Time and Ice Abstract II
I have spent 14 days on the black sand beach at the outlet of the Jokalsarlon glacier lagoon in Iceland. The ice calves from the glaciers and spends up to two years in the lagoon and then drifts out to sea through a narrow channel. Depending on the weather, time of year, winds, and currents some of it is washed up on the black sand beach. The results are an infinite variety of shapes and colors.
I have spend much time shooting pieces of ice in the ocean near the shore with 2-6 second time exposures, a series I call Time and Ice. This is one of my favorites. I shot this at sunset so the light was low, illuminating only one side of the ice. I like the contrast between the hard, glittering ice and the soft, mysterious pebbles under the smoothed flowing water.
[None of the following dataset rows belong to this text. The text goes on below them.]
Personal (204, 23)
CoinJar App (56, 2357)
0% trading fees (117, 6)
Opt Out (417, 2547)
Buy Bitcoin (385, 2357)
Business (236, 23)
Scorpionfish Face - Joel Simon
I took this photo this morning. It's confusing enough that some initial views might consider it an abstract, but it's a close up photo of a fish face - very honest. The fish looks just like this. The fish is very still and will let you get close as long as you are gentle. I lay on my belly on the sandy bottom basically just face to face with this very still fish .... to the point where I could see it's gills barely moving in a slow breathing rhythm. I did my best to match it's breathing pattern, and then we lay together for at least five minutes while I imagined being this fish. Perhaps I'll grow my beard as a result.
Siberian Tiger, © 2019 Oliver Klink
I was inspired by a painting, the "Midnight - Black Wolf" by Robert Bateman (Canadian painter). Bateman writes: "In the Midnight Black Wolf painting I wanted to show the ominous presence of a mature, lone wolf, I wanted to create a mood of seriousness and respect - not threat. From the artistic point of view, I was intrigued by the challenge of portraying a black animal on an almost black background. It is something like playing a whole piano composition in half an octave of the bass section." - Robert Bateman
Light - Mark Tuschman
This is one of the very last photos I took in Ireland before we went home. I love dramatic weather and the lighting opportunities it provides. It was very windy and the light was constantly changing as the clouds passed quickly blocking the sun and a minute later it would appear with an entirely new light formation.